Позже мы с Зиновием обсуждали это с Лехой Сафроновым, который к тому времени стал одним из руководителей лагерного актива.

– Леша, если Свердлин не агент, получается, что они написали донос на заключенного?

– А если он агент?

– Тогда какой смысл вообще писать заявления в КГБ? Прогоните его из своей компании и все.

– Я чувствую, что он агент.

– С каких пор факты заменяются чувством?

Но Леха был уверен, что Свердлин кагебешник, и думаю, что еврейская физиономия Свердлина укрепляла его в этом мнении.

Когда Володю Свердлина изгнали из общества "приличных" арестантов, его приласкал Аркян – один из руководителей объединенной армянской партии, молодой и очень способный парень. Свердлин договорился с мастером завода, вольнонаемным, чтобы тот приносил ему с Аркяном продукты, разумеется, за деньги. Дальше – больше. За деньги он пересылал на волю письма. Потом попался. Началось следствие о взятках. – Ведь Свердлин и Аркян подкупили вольнонаемного. В общем, грозили большие неприятности. Решили, видно, отучить зэков от денежных сделок с персоналом, а персонал – от сделок с зэками. Виновными суд признал двоих – мастера и Аркяна, а Свердлина оправдали. Значило ли это, что мы с Зиновием ошиблись и Свердлин действительно агент?..

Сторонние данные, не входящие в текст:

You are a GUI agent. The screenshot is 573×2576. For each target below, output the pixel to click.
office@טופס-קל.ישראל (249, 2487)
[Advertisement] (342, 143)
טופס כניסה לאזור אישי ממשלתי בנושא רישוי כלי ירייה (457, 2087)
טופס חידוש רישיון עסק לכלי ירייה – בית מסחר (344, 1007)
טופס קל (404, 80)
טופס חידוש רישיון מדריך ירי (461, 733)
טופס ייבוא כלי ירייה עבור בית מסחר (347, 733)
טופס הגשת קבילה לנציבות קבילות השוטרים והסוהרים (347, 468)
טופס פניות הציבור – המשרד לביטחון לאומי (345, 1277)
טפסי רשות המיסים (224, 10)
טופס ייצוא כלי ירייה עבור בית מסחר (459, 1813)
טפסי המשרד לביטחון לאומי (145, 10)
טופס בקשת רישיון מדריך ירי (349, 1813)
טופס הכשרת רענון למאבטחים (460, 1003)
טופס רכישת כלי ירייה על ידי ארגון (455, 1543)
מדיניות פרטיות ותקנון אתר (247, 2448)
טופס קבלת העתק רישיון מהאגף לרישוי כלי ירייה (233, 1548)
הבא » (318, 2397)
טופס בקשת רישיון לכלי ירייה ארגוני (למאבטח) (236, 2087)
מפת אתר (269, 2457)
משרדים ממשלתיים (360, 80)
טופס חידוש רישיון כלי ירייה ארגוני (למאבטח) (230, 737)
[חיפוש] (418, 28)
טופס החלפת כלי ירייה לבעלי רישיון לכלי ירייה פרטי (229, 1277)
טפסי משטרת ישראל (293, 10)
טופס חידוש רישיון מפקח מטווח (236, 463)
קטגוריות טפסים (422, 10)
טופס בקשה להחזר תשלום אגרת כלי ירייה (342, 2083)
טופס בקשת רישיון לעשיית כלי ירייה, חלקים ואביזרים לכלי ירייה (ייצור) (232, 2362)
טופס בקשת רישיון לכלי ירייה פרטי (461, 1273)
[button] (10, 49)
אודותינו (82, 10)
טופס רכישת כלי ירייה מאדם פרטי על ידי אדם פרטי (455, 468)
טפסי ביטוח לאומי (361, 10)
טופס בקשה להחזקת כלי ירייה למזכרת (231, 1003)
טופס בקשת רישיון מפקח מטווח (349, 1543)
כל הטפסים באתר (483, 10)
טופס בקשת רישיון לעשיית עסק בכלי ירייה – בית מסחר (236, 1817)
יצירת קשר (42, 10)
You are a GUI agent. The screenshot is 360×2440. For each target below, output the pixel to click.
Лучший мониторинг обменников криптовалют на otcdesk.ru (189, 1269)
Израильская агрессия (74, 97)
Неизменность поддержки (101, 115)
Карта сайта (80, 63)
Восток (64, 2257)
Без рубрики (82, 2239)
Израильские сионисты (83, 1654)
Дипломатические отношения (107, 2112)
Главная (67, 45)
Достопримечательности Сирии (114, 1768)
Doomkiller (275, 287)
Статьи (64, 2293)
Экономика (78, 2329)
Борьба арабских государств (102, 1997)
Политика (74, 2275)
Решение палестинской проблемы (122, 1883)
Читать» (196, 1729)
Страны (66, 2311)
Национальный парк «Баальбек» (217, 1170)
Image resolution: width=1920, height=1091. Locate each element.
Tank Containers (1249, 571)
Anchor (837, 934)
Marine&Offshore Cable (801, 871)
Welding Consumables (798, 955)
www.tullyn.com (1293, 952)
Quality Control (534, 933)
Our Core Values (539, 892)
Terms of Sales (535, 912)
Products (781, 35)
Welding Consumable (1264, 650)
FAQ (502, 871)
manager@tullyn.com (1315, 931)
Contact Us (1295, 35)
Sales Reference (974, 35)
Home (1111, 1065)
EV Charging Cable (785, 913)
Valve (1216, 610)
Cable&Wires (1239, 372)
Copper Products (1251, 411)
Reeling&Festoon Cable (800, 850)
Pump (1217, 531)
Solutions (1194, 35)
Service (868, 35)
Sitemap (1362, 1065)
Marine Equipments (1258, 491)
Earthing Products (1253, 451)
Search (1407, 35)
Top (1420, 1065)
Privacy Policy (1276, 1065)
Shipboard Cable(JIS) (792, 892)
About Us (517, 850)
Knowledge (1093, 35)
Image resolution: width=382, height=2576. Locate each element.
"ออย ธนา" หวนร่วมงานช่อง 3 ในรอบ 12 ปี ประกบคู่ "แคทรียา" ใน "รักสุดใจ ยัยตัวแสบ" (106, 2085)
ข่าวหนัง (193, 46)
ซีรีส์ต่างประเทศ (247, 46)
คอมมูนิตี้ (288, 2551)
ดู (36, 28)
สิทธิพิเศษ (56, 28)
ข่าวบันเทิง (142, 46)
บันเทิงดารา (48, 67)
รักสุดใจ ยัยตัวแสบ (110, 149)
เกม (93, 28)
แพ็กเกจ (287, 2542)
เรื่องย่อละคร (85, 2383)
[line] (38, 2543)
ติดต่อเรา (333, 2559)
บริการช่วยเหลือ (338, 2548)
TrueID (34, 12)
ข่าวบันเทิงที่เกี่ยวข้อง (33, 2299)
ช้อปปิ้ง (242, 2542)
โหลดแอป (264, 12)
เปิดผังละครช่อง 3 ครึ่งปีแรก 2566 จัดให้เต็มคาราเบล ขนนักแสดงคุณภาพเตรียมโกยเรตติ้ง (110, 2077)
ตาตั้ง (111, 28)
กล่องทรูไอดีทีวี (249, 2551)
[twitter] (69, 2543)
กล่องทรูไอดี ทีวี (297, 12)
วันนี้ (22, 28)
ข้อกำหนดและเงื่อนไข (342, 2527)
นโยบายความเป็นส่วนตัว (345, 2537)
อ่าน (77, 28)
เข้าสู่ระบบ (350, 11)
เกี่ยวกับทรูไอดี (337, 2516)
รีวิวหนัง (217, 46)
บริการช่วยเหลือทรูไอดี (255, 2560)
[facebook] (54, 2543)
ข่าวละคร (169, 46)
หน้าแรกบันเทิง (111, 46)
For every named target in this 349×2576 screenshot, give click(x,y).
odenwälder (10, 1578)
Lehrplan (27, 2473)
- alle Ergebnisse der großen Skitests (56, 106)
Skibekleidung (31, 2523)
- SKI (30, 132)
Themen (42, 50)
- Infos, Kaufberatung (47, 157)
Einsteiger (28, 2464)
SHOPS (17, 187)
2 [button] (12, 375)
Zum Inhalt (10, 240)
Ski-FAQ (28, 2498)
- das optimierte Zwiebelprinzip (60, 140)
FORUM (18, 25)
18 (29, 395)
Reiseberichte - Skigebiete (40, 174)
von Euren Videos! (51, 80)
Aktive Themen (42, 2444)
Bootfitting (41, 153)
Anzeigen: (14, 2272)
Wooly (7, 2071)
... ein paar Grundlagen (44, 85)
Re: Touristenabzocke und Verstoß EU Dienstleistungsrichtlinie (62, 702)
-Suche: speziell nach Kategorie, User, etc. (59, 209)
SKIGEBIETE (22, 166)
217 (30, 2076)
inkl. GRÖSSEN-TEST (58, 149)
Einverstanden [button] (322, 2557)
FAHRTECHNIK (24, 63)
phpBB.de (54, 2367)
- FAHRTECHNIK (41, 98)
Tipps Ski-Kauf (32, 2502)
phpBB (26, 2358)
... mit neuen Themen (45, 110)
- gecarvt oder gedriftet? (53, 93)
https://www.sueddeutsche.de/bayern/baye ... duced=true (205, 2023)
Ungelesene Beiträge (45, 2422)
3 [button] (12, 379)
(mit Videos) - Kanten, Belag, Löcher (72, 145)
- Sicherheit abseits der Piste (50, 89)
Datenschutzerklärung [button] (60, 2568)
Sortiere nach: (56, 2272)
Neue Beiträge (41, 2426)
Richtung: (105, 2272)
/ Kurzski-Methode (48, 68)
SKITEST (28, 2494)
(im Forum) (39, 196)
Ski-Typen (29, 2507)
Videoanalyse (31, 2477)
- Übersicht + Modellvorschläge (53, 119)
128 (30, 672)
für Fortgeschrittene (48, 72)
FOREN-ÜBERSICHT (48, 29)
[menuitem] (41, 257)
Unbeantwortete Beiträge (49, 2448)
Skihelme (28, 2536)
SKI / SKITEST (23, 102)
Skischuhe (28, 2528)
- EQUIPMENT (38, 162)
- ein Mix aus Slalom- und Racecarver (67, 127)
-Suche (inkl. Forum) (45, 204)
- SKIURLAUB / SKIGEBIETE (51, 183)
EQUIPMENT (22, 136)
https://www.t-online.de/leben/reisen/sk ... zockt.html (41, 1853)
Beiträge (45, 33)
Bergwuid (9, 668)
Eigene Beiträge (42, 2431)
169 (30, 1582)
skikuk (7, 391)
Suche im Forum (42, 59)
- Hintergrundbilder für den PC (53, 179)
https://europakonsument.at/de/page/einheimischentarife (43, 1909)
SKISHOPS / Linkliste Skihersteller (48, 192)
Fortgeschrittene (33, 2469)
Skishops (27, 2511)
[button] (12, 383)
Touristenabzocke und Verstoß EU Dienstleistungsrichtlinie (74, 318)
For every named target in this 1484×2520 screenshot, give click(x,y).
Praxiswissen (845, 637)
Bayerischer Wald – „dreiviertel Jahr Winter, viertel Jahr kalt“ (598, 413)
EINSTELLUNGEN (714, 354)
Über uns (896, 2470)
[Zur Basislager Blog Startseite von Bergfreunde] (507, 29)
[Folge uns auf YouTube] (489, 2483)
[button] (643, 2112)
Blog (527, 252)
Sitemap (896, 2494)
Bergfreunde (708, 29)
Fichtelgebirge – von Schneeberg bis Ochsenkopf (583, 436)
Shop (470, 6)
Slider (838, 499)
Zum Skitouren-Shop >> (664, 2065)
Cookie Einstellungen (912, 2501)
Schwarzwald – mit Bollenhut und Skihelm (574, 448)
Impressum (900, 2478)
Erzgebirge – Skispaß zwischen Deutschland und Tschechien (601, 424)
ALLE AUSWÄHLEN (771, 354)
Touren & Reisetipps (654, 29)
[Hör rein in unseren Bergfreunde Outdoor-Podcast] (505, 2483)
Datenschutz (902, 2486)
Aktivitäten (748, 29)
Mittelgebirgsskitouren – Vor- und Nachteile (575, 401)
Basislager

Все это произошло в тридцать пятом лагере, а к нам в тридцать шестой он приехал через месяц после прибытия Щаранского в тридцать пятую зону. По его словам, он очень подружился с Натаном и тот рассказал ему все подробности своего дела.

– Я как юрист дал ему консультацию, – заявил он нам. – В его деле есть выигрышные моменты.

Это мне совсем не понравилось. Ложь. Натан не станет посвящать его в подробности.

Между тем, в нашем лагере разворачивалась операция КГБ по закрытию каналов связи. Для передачи информации мы пользовались услугами двух надзирателей, по кличке "Немец" и "Таракан". За плату они соглашались передавать письма на волю. Но денег не было, и тогда договорились, что на имя "Немца" поступит посылка, а там в коробке с сигаретами будет четыреста рублей… О деньгах в посылке Немец не знал. Конечно, мы подозревали, что оба надзиратели получают зарплату от КГБ, но это не означало, что нужно прекращать игру. Пришел Немец, принес посылку, а сигарет в ней не оказалось.

– Где сигареты?

– Выкурил.

Даже виду не подал, что забрал четыреста рублей. Потом был шмон. Отобрали продукты из посылки: "Это в зоне не продается". Одним словом, начальство продемонстрировало, что торговле пришел конец. Но не все это поняли. Леха был настроен решительно:

– Немец украл деньги! Сообщим начальнику лагеря!

– Но мы ведь политические! Как можно доносить?

– Ничего, зато другие не посмеют красть!

– А не получится ли так, что за донос на своего же товарища они начнут с нами войну?

…Я давно уже советовал Дану переправить его дело на Запад. Он старался, но никак не удавалось. Однажды он поделился со мной:

– Я Клопу заплачу. Он согласен переслать мое обвинительное заключение.

Пока я думал, как быть и что посоветовать, Дан отдал документы. В душе шевельнулась тревога: не стоило. Но что делать? На следующий день Дана посадили в ПКТ на шесть месяцев за "нарушение режима".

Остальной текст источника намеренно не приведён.